Eén van de grotere mysteries uit de moderne popmuziek is hoe The Rolling Stones anno 2020 nog steeds een toerende band is. Het overgrote merendeel van hun generatiegenoten is inmiddels door onderlinge onenigheid of overmatig opiaatgebruik niet meer in staat het podium te beklimmen, laat staan een uitverkocht stadion te betoveren. Ook de Stones leken er vanaf hun allereerste faam alles aan te doen om geen bejaarden met gitaren te worden, met als grootste getuige wellicht de dood van medeoprichter Brian Jones. Eén van zijn opvolgers in één van de grootste bands van de vorige eeuw werd Ronnie Wood. Over diens verwoede pogingen toch vooral niet bejaard te worden kan hij urenlang vertellen.
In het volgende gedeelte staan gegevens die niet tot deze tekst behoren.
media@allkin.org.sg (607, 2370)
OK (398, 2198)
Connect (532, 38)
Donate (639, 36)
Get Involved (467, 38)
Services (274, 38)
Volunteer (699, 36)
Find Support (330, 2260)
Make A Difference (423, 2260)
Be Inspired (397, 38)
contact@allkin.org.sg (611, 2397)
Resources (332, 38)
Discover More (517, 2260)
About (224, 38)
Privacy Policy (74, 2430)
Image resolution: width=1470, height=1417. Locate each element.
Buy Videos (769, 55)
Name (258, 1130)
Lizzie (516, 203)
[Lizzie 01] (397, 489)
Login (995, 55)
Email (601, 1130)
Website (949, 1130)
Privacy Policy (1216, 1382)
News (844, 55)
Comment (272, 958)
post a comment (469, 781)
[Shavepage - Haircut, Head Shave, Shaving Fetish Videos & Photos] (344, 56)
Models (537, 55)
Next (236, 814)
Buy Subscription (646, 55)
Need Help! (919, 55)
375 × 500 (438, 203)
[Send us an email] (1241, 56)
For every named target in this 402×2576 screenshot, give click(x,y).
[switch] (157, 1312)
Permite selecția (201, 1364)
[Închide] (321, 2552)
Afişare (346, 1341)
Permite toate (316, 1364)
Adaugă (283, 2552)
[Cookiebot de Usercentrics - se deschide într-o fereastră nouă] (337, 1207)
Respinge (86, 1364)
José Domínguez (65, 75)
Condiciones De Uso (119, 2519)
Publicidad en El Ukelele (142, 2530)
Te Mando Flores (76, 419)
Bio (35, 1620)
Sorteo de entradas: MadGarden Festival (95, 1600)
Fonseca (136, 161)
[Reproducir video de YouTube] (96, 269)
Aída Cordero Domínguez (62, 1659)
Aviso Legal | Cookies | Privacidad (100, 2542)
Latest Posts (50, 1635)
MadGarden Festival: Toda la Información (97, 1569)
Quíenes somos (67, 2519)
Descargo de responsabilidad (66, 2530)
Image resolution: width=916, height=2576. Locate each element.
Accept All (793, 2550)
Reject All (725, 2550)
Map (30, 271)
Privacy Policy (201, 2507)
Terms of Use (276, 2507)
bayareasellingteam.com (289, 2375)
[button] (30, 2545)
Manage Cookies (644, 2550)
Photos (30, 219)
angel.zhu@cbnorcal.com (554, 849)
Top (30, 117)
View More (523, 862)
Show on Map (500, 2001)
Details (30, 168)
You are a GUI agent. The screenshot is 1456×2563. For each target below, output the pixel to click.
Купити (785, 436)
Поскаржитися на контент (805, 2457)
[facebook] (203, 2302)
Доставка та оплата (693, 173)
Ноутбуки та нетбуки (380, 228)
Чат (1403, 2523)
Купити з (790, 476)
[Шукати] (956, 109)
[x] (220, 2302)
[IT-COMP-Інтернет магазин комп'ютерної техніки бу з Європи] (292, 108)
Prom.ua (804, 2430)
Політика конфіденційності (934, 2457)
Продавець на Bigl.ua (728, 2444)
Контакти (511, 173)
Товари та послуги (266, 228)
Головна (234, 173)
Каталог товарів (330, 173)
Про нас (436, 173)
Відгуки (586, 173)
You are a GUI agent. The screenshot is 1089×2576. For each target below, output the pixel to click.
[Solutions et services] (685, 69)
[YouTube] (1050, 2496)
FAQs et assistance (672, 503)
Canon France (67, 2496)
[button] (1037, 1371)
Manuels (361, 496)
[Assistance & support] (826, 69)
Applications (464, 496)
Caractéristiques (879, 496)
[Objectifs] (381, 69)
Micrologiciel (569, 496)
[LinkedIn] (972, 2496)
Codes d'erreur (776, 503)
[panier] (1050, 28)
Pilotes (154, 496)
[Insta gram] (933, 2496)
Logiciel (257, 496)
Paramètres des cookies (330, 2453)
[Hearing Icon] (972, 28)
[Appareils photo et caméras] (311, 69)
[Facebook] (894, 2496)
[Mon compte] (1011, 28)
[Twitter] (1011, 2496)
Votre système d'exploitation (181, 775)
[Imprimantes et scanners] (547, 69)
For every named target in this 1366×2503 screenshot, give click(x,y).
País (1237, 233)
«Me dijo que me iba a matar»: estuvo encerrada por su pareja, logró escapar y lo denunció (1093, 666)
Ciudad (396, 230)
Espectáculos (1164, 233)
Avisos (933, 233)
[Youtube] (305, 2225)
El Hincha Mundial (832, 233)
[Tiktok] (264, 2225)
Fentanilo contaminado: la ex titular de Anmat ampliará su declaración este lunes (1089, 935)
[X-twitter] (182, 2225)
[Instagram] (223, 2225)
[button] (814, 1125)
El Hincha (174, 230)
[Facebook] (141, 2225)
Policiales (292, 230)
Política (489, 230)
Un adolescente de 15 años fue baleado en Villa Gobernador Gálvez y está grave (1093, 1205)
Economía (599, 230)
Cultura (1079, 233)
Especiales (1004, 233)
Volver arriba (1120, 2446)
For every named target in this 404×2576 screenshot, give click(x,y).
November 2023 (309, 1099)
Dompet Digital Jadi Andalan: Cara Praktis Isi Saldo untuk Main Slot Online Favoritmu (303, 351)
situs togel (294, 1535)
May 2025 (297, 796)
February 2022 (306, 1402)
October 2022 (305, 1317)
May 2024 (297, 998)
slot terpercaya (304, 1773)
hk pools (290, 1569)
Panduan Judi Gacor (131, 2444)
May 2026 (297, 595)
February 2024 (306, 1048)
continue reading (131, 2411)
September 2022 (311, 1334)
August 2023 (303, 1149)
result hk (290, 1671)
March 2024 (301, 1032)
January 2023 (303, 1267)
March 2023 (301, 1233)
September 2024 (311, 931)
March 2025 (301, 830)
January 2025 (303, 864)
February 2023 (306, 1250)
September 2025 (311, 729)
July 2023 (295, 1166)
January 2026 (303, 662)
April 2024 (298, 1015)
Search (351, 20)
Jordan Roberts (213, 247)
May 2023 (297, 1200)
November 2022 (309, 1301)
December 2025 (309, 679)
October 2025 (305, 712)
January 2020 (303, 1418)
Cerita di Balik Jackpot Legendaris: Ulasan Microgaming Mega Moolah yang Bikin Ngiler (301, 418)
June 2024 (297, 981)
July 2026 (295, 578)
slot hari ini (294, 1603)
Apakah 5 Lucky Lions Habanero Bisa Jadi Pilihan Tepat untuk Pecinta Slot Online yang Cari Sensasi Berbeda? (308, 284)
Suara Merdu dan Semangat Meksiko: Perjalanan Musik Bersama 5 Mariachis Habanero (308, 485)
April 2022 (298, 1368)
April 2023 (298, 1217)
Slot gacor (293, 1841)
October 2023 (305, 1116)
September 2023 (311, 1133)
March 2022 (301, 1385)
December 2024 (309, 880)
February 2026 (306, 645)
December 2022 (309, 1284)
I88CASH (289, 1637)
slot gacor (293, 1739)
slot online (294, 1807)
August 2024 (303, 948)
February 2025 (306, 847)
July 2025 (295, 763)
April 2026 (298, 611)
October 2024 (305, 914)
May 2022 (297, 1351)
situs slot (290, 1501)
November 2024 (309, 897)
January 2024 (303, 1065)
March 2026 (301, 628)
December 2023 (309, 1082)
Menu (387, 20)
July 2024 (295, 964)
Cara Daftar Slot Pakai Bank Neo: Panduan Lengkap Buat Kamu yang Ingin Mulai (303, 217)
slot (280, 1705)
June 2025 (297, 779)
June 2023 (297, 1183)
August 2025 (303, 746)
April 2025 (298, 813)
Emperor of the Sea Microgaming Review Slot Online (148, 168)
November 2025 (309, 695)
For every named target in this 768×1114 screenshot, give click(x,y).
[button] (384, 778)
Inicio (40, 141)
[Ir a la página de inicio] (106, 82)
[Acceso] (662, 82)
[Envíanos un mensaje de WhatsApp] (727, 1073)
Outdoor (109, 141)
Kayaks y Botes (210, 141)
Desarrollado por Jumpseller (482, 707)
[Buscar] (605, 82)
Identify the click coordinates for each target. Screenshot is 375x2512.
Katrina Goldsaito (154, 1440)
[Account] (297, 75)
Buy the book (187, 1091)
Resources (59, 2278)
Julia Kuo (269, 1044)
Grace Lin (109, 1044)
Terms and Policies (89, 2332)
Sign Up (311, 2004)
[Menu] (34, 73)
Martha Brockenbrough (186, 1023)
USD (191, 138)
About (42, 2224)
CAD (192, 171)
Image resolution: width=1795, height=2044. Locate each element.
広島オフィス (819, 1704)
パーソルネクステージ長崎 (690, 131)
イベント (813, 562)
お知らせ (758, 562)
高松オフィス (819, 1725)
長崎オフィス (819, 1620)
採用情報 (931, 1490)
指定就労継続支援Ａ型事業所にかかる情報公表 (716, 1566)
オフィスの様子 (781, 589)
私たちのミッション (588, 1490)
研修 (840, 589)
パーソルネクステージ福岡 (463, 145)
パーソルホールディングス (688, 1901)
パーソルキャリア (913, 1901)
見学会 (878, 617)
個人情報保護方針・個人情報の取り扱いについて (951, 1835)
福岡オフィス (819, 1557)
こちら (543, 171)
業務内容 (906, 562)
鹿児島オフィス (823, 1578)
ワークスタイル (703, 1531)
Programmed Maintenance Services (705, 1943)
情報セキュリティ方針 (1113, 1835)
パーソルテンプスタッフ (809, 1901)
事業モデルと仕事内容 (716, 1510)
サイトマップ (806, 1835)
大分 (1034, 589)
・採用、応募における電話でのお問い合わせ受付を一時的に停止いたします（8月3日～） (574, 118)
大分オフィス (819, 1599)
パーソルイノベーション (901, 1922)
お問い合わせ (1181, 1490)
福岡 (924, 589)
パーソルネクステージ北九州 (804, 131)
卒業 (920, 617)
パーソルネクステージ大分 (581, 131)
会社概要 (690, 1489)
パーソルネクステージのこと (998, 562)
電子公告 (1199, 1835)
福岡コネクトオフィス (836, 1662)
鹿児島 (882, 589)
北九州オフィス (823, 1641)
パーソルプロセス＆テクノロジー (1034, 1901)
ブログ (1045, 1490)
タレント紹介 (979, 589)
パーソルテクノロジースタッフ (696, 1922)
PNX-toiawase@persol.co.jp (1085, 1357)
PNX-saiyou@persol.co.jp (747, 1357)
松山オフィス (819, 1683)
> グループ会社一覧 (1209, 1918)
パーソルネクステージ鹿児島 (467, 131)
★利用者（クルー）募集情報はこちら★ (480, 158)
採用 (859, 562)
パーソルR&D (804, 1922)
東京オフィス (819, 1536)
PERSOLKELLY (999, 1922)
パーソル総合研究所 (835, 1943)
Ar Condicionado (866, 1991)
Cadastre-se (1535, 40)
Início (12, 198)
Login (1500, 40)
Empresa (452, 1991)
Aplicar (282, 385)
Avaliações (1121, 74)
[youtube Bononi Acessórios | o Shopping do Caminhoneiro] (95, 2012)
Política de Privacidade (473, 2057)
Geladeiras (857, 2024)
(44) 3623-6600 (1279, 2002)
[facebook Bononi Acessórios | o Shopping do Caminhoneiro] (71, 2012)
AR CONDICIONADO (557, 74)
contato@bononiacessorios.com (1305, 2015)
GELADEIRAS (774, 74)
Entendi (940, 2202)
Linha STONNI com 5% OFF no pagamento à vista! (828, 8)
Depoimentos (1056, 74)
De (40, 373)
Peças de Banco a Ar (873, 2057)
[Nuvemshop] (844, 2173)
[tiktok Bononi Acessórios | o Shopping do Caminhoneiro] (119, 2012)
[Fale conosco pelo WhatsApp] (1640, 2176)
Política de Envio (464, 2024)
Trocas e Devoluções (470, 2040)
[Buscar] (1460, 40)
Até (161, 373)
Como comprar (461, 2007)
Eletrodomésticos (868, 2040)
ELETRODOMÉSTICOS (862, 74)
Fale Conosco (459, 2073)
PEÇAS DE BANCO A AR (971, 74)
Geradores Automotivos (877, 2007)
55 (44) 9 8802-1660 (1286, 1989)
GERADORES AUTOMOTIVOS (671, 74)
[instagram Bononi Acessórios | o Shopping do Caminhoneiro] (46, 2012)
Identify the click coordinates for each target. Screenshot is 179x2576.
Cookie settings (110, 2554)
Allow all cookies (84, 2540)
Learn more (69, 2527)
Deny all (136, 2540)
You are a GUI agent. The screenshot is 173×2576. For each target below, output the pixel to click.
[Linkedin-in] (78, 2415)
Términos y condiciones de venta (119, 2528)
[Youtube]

Hij vertelt erover aan de ooit voor een Oscar genomineerde filmmaker Mike Figgis, wiens eerste liefde ook die voor muziek was. Om tot een compleet verhaal te komen, krijgt Wood bijval van welhaast iedereen die de afgelopen zes decennia een bijdrage aan dit epos heeft geleverd. Van een keurig gesoigneerde Mick Jagger tot een uitgebluste Rod Stewart en van een jonge pientere mevrouw Wood tot een overduidelijk benevelde Keith Richards. Iedereen draagt een steentje bij aan de toevallige kathedraal die Woods muzikale carrière uiteindelijk blijkt te zijn. De anekdotes zijn groots, krankzinnig en hilarisch en het is genieten om een buslading rocksterren te laten mijmeren over de jaren dat alles kon en niets een doel had.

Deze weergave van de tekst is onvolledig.